┏━━
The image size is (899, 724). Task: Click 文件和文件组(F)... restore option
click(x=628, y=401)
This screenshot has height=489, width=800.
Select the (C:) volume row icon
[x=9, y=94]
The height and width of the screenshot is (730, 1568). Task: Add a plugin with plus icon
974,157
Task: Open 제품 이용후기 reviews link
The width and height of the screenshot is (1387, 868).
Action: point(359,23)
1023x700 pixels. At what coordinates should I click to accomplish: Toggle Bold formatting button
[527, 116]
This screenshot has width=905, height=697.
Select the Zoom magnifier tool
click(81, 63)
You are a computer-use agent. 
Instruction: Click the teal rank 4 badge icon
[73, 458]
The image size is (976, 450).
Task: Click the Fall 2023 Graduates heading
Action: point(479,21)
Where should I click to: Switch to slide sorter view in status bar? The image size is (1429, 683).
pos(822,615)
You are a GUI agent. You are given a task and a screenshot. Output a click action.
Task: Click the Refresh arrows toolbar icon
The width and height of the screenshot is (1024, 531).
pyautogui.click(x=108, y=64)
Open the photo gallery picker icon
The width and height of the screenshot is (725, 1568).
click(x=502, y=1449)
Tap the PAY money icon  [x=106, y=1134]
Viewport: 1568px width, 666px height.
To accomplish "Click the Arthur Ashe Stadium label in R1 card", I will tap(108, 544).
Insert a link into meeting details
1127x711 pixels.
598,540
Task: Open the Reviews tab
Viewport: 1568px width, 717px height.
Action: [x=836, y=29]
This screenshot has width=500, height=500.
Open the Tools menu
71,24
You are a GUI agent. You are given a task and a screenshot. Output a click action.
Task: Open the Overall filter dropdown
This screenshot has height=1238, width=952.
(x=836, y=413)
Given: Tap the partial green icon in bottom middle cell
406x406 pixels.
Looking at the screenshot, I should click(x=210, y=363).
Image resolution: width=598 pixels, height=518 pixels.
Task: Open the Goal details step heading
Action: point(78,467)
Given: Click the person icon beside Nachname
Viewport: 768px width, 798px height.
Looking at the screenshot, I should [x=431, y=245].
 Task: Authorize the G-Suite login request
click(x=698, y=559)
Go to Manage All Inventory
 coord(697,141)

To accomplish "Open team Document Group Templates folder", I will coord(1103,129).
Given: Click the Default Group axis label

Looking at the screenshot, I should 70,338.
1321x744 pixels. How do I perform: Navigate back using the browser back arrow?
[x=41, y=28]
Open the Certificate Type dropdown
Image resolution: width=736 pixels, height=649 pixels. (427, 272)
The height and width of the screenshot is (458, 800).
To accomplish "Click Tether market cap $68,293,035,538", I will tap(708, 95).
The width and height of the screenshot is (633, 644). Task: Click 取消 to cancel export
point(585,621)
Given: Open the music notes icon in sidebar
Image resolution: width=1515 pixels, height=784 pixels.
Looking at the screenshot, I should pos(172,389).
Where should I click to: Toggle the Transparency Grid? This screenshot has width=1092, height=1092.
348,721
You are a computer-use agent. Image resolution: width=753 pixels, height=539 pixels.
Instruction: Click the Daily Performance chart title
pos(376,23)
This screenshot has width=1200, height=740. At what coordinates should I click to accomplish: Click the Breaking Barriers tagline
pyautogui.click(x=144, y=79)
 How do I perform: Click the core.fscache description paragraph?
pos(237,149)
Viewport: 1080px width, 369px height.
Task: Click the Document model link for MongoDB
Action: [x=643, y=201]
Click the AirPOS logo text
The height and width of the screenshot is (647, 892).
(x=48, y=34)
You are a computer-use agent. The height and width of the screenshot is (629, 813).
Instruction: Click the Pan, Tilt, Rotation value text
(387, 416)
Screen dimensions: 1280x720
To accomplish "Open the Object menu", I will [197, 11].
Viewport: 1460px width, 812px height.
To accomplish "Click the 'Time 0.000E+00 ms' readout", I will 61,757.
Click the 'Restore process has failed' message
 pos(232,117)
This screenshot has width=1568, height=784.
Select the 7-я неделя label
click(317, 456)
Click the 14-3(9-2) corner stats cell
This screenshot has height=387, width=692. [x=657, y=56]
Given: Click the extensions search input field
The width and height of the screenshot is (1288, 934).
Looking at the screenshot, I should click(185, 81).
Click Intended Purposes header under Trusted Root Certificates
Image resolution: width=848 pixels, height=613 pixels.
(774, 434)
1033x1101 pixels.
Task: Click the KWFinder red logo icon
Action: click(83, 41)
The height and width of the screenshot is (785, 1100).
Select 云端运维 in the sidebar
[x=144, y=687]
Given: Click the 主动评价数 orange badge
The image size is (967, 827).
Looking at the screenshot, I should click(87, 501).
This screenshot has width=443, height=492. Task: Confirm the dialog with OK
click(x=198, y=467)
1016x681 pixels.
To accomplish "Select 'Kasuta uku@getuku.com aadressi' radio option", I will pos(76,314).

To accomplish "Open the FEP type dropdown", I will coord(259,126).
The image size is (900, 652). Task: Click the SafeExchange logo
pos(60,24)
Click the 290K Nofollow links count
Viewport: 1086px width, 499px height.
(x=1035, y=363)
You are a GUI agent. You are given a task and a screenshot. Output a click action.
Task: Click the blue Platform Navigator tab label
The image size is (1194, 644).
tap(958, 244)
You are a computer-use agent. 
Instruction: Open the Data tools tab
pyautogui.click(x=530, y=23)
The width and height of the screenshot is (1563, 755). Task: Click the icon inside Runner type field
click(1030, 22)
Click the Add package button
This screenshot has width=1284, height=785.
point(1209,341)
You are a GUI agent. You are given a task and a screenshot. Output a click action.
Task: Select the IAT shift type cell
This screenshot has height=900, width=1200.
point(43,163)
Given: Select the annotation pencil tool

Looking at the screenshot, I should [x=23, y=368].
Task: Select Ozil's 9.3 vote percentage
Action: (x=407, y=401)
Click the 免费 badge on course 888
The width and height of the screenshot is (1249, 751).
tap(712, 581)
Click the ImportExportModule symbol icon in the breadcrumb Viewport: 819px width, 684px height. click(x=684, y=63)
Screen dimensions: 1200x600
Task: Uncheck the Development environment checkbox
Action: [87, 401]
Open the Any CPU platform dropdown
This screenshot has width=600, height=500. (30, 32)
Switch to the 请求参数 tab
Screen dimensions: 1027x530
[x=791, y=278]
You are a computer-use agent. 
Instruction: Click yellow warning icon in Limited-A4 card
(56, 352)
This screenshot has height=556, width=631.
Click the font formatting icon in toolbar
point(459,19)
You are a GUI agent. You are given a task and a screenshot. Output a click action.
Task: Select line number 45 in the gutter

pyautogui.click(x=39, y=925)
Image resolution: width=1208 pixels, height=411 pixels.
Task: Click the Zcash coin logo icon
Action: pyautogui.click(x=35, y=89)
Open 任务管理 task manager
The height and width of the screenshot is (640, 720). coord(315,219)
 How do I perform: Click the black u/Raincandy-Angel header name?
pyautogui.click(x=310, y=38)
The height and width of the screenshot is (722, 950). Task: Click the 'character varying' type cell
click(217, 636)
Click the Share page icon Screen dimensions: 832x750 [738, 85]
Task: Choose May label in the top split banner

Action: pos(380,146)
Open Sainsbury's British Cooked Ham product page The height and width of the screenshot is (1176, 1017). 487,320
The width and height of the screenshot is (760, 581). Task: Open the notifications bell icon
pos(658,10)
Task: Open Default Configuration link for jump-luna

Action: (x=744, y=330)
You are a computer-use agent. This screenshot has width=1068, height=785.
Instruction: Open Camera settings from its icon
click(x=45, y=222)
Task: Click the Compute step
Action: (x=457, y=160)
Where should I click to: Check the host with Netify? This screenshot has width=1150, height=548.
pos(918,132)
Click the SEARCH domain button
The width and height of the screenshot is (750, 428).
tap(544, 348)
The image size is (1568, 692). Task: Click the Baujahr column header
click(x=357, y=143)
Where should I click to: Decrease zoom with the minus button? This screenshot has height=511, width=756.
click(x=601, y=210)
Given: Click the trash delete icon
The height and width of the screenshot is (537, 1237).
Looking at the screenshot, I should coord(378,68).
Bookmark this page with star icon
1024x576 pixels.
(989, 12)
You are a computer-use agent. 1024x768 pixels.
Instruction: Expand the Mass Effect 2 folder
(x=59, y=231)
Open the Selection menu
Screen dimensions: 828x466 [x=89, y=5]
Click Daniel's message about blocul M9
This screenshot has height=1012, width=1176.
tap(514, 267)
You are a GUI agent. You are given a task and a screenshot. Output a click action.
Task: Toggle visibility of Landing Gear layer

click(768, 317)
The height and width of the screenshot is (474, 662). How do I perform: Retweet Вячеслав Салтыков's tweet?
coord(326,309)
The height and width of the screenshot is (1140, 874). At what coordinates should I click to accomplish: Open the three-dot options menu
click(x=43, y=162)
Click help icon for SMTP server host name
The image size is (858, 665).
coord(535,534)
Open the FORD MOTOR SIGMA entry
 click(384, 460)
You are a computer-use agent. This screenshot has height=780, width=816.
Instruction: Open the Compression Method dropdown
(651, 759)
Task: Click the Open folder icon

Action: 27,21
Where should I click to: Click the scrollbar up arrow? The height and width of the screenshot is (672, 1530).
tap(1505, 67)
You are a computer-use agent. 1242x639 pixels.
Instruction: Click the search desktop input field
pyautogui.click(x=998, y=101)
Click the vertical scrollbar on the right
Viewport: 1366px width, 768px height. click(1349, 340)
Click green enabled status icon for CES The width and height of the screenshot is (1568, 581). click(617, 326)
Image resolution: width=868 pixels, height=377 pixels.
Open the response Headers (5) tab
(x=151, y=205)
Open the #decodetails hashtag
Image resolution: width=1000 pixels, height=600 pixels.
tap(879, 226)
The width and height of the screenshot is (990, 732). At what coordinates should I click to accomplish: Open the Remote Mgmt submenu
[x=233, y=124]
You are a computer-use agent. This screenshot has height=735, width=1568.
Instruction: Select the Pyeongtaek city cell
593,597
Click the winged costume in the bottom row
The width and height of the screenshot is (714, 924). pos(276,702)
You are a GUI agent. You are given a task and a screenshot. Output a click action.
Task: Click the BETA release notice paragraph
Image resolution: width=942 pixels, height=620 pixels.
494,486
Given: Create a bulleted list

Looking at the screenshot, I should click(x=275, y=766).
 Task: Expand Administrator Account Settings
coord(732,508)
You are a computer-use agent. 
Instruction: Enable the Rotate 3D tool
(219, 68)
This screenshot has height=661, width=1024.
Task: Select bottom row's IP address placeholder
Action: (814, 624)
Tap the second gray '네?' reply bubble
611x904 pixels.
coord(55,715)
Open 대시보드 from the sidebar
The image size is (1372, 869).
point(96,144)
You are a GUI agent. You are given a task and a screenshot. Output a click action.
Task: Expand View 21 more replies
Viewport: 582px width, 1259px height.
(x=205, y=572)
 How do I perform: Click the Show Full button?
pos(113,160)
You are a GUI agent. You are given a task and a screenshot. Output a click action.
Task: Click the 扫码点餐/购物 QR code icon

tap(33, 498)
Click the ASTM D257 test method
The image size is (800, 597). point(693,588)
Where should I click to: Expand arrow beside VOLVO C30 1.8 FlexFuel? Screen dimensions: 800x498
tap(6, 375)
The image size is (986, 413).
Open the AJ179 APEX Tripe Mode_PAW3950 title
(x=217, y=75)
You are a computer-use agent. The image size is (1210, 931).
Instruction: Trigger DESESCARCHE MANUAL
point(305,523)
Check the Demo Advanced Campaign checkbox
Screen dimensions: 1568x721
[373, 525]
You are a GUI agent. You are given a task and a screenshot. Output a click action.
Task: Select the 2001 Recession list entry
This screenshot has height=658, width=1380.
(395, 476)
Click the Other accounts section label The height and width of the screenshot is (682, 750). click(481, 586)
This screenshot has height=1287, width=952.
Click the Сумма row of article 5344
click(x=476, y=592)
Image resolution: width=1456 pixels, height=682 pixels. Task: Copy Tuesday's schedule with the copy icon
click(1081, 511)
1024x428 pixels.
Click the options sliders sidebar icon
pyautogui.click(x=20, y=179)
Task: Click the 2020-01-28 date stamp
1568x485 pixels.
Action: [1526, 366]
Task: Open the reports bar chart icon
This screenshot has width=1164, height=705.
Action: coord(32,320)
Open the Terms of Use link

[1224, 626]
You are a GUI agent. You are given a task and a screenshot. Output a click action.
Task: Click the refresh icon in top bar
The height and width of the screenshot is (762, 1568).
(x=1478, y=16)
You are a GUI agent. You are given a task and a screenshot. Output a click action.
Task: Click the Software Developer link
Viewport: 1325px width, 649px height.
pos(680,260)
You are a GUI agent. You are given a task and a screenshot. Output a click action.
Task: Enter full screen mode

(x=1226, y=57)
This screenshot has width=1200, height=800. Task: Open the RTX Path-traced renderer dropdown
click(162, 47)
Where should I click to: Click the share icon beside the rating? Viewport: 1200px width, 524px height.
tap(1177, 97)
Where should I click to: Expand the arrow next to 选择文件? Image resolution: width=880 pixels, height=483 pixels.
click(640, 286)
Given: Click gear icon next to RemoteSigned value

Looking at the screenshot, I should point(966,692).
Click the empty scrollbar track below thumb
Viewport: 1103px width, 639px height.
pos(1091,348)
┗━━
From the line with "This screenshot has width=1200, height=800." through the final line of the records, return each line exactly. Leave out the rest.

This screenshot has width=1200, height=800. Task: Open the RTX Path-traced renderer dropdown
click(162, 47)
Where should I click to: Click the share icon beside the rating? Viewport: 1200px width, 524px height.
tap(1177, 97)
Where should I click to: Expand the arrow next to 选择文件? Image resolution: width=880 pixels, height=483 pixels.
click(640, 286)
Given: Click gear icon next to RemoteSigned value

Looking at the screenshot, I should point(966,692).
Click the empty scrollbar track below thumb
Viewport: 1103px width, 639px height.
pos(1091,348)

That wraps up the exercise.